Thread: Maintaining Form Data after forms authentication timeout

I'm using forms authentication on my site to validate users.

When a user is timed out and redirected to the login screen, I want to be able to save the form data from the page they were on and retrieve it when they log back in and are redirected back to that page.

For instance, let's say the user is writing an email and then has to take a phone call. When they return to the site, they complete the email and click send. But whilst on the phone they were timed out and so they are redirected to the login screen. What I want to do is save the details they had in the email and then populate this back into the email form when they log back in.

In classic ASP I used to save the form details in a number of session variables before checking if the user was timed out. I was then able to retrieve these details when the user logged back in.

Any ideas how I can do this in .NET?

Depending on security protocols, you can do a few different things.

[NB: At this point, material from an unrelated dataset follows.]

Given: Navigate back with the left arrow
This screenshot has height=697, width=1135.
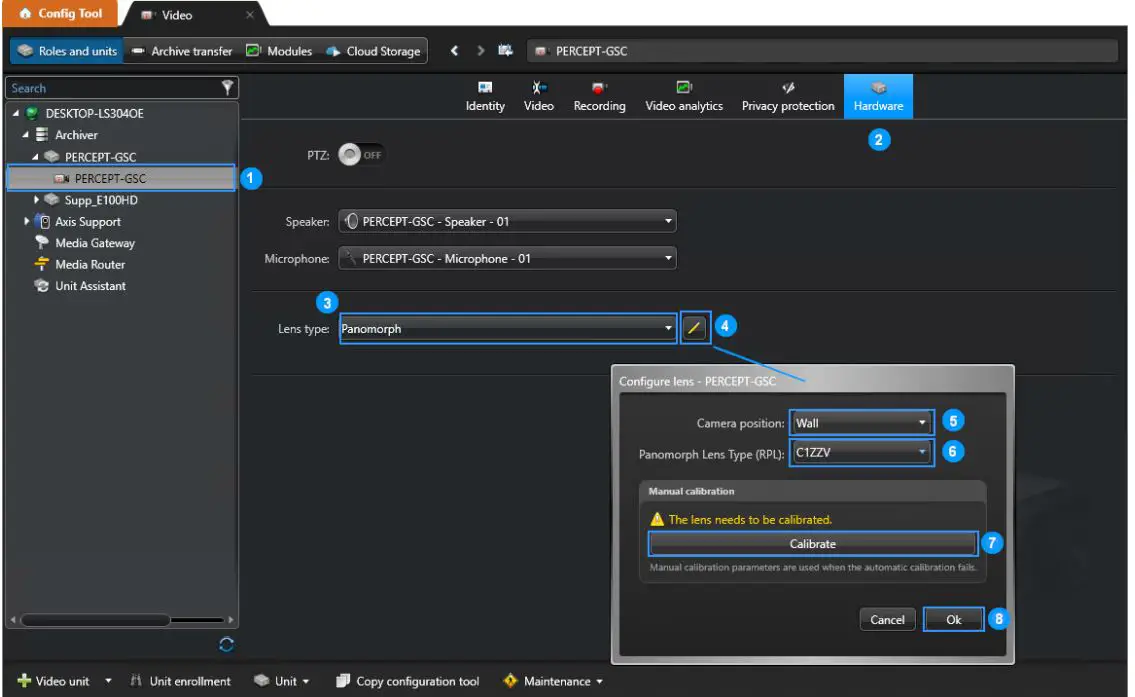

One option is to use AJAX to auto-save form content to a database over time.

Another option is to use an iframe that reloads a few minutes before the session expires, thus keeping the session alive while a user is on that page.

Also, there is something in the UI Application block with a configured persistence layer. However, I don't know much about this, so this would require some research.

Originally Posted by richyrich

Is there anyway of "catching" the forms authentication before it redirects to the login page?

As in my classic ASP example. If I can establish when the authentication/timeout occurs, perhaps I can add something before this to save the form data to session/cookie variables.

Might do some testing with the page events to see if I can grab the data before it authenticates.

Well, if you know what the session timeout is, that should be easy to do with AJAX. Just before the session times out, grab the form data and save it to a cookie. Not sure a session would work for you seeing as the session is about to timeout.

Problem is what if, for example, the user leaves the computer for an hour, then types a whole load of text in the email?

I'd only have the info saved from when the session timed out, not the whole text that they'd typed.

As long as I can grab the data before it redirects, I can then just save it into a cookie.

How do you stop a page from processing? Can you just put response.end?
If I'm testing it, I want to try and see if I can put code in different page events to prevent the redirect.

I have an update panel on the page and the update progress associated with this update panel appears before it redirects, so I wonder if I could call a JS function on the button click to save the form data?

Good point...and I would think that the AJAX call might refresh the session. I'm not 100% on that, though. I'm sure using Javascript, you could store the data in a cookie on the onclick event.

Here is some information regarding the UI Application block: Introduction to the UIP Application Block

This would probably take some time, though.